1. Première opinion : l’accord n’est jamais valable. C’est l’avis le plus répandu chez Mālik, car il implique la vente d’une créance différée contre une partie d’elle-même exigible sur-le-champ, ce qui constitue l’usure (ribâ) à l’état pur. Dans le cas d’un débiteur qui conteste la dette, on dira : « Ces cent payés comptant sont la contrepartie de deux cents différés » – chose illicite. C’est également l’avis d’Ibn ʿUmar. 2. Deuxième opinion : l’accord est permis. Tel est l’avis d’Ibn ʿAbbās et l’une des deux versions rapportées de l’imâm Aḥmad, mentionnée par Ibn Abī Mūsā et d’autres. C’est aussi le choix de notre maître. ⦗Iʿlām al-muwaqqiʿīn 3/358-359⦘ Ibn al-Qayyim écrit encore : « Lorsqu’un homme détient une dette différée sur quelqu’un et que, désirant voyager, il craint de perdre son argent (1), ou qu’il en ait besoin sans pouvoir en exiger le paiement avant l’échéance, il peut vouloir remettre au débiteur une partie de la somme pour se faire solder immédiatement le reste. Les Anciens comme les Modernes ont divergé sur ce point : Ibn ʿAbbās l’a autorisé, tandis qu’Ibn ʿUmar l’a interdit. Au sujet d’Aḥmad, on rapporte deux versions : la plus connue est l’interdiction, adoptée par la majorité de ses disciples ; la seconde, la permission, rapportée par Ibn Abī Mūsā et retenue par notre maître. » ⦗Ighāthat al-lahfān 2/13-14⦘ Ibn Mufliḥ déclare : « Si l’on transige sur une dette à terme en convenant d’en recevoir immédiatement une partie, l’accord n’est pas valable – ainsi l’ont rapporté l’ensemble [des auteurs]. Toutefois, l’Irshād et le Mubhij rapportent une version que notre maître a choisie : la dette est alors éteinte, comme pour la mukātaba, et c’est ce qu’ont tranché les autorités. » ⦗Al-Furūʿ 4/264 (6/423)⦘ (2).

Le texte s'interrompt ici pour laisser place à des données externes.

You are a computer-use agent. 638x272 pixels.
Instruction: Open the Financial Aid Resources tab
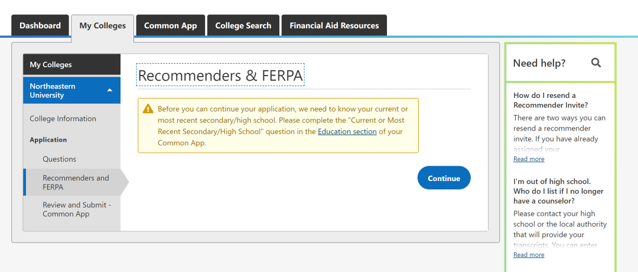coord(334,26)
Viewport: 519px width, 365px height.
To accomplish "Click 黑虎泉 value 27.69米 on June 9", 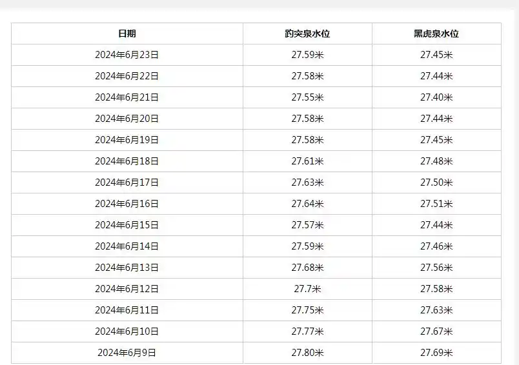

(1) C’est-à-dire qu’il perd sa fortune, comme on le lit dans al-Mutla’ ala abwab al-Muqni’ (p. 280). (2) al-Ikhtiyarat de al-Ba’li, p. 198.

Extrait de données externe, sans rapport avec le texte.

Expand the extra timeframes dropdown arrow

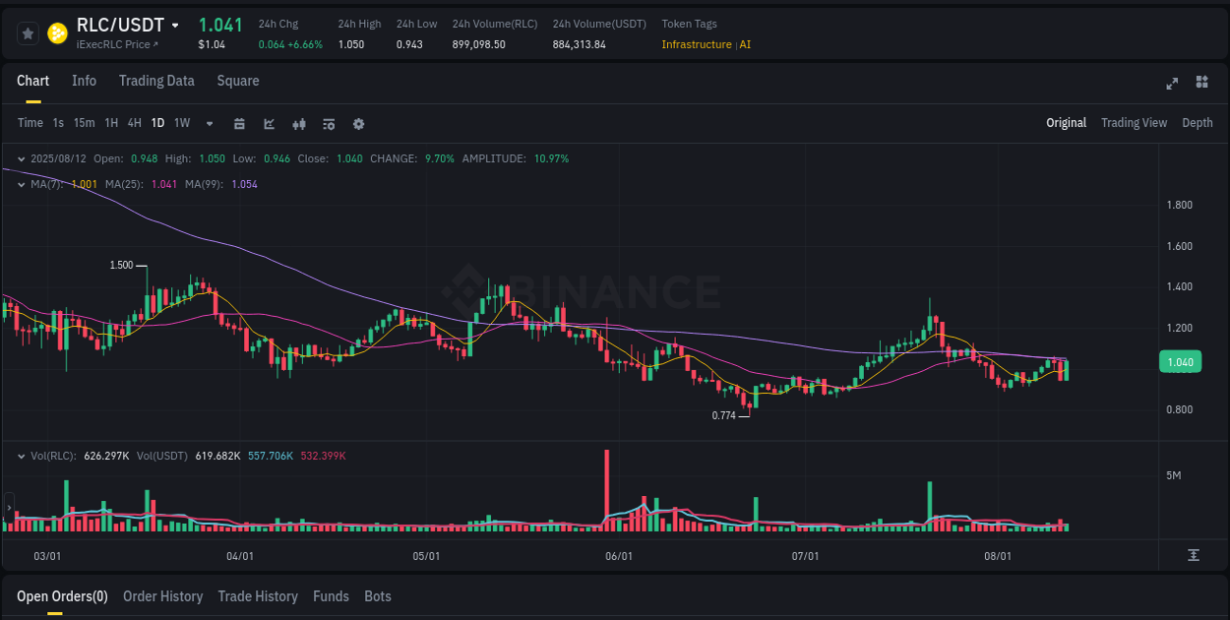click(x=208, y=123)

أحدها: أنه لا يصح مطلقا، وهو المشهور عن مالك، لأنه يتضمن بيع المؤجل ببعضه حالا، وهو عين الربا، وفي الإنكار المدعى يقول: هذه المائة الحالة عوض عن مائتين مؤجل، وذلك لا يجوز، وهذا قول ابن عمر. والقول الثاني: أنه يجوز، وهو قول ابن عباس، وإحدى الروايتين عن الإمام أحمد، حكاها ابن أبي موسى وغيره، واختاره شيخنا) [إعلام الموقعين ٣/ ٣٥٨ - ٣٥٩]. - وقال أيضا: (إذا كان له على رجل دين مؤجل، وأراد رب الدين السفر، وخاف أن يتوى ماله (١)، أو احتاج إليه ولا يمكنه المطالبة قبل الحلول، فأراد أن يضع عن الغريم البعض، ويعجل له باقيه، فقد اختلف السلف والخلف في هذه المسألة: فأجازها ابن عباس، وحرمها ابن عمر، وعن أحمد فيها روايتان، أشهرهما عنه: المنع، وهي اختيار جمهور أصحابه. والثانية: الجواز، حكاها ابن أبي موسى، وهي اختيار شيخنا) [إغاثة اللهفان ٢/ ١٣ ــ ١٤]. - وقال ابن مفلح: (ولو صالح عن المؤجل ببعضه حالا= لم يصح، نقله الجماعة، وفي «الإرشاد» و «المبهج» رواية، اختارها شيخنا، لبراءة الذمة هنا، وكدين الكتابة، جزم به الأصحاب) [الفروع ٤/ ٢٦٤ (٦/ ٤٢٣)] (٢).
(١) أي: يهلك ماله، كما في «المطلع على أبواب المقنع» (٢٨٠). (٢) «الاختيارات» للبعلي (١٩٨).